Conclusion
We have proposed an approach for fact extraction from crisis event data using a combination of natural language processing, IR and machine learning techniques. Our approach involves data preprocessing, embedding, and retrieval, followed by fact extraction using large language models. We have evaluated our approach using human-annotated queries for fact extraction and compared the performance of three different models: BERT-based model, Google Flan T5 model, and Open AI text-davinci-003 model.
Our evaluation results show that the Google Flan T5 model performs the best for our use case, with the highest recall value for numerical and fact-based queries. However, the Open AI text-davinci-003 model gives higher precision for both types of queries, but generates extraneous words, resulting in a lower recall value. We also found that the optimal value for the "k" parameter for retrieving relevant documents varies based on the type of query.

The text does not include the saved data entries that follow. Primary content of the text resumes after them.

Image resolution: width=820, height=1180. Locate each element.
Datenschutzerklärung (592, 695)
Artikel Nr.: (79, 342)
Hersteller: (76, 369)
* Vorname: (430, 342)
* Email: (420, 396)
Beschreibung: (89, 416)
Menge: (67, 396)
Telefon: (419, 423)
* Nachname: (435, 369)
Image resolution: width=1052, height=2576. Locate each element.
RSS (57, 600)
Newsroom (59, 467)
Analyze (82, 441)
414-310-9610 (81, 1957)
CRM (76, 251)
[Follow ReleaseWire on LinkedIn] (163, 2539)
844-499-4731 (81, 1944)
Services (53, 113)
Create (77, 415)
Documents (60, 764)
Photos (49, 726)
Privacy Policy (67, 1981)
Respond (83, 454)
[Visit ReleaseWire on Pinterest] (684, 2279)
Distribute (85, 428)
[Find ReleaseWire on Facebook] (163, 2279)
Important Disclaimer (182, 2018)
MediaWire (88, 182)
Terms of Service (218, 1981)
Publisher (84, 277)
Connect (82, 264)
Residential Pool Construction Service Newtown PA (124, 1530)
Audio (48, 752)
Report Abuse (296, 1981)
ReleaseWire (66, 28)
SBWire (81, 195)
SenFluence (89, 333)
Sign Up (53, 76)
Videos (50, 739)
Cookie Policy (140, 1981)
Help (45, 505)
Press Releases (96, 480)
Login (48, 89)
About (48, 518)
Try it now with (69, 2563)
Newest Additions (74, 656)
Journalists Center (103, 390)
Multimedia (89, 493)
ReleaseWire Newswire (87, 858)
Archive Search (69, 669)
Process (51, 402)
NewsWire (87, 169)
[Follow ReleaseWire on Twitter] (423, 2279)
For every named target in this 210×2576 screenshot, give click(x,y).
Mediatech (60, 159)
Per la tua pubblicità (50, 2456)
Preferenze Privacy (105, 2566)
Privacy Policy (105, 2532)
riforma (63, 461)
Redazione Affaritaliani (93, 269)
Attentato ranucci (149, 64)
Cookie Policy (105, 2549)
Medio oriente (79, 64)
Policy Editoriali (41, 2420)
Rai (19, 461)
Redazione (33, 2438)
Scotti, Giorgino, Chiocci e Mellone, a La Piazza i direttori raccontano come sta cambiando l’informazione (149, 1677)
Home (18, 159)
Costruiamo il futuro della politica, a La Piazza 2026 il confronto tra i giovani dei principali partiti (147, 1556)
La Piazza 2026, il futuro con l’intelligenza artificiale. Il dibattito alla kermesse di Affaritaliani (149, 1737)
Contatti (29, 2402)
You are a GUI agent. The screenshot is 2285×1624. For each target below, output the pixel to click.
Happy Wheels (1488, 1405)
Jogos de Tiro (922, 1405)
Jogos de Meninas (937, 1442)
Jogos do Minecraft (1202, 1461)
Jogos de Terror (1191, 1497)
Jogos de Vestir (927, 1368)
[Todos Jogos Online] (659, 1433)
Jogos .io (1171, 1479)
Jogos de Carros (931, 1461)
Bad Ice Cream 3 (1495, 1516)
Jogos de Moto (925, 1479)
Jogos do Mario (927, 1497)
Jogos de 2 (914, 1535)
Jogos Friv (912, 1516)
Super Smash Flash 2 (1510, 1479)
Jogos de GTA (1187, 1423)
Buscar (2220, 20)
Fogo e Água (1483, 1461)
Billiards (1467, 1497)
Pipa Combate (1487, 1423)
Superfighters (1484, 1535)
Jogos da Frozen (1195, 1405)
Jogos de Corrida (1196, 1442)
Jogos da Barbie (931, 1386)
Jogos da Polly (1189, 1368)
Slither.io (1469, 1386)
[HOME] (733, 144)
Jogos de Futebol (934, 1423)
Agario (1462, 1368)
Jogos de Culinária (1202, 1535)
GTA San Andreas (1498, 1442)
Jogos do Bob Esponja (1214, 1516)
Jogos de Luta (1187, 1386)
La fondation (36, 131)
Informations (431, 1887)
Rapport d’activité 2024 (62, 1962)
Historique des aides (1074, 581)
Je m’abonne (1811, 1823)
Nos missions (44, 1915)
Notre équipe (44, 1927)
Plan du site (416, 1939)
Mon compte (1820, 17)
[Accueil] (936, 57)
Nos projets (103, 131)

Although our approach has shown promising results, there are still areas for improvement. For instance, we have evaluated our approach on one type of crisis event dataset (Sally Hurricane), and it is possible that the performance may vary for other type of events or datasets. Additionally, our approach can be further improved by fine-tuning hyperparameters and using additional models for fact extraction.
Overall, our approach provides a foundation for fact extraction from crisis event data, which can be useful for disaster response teams, news organizations, and other stakeholders who need to quickly access accurate information during a crisis event.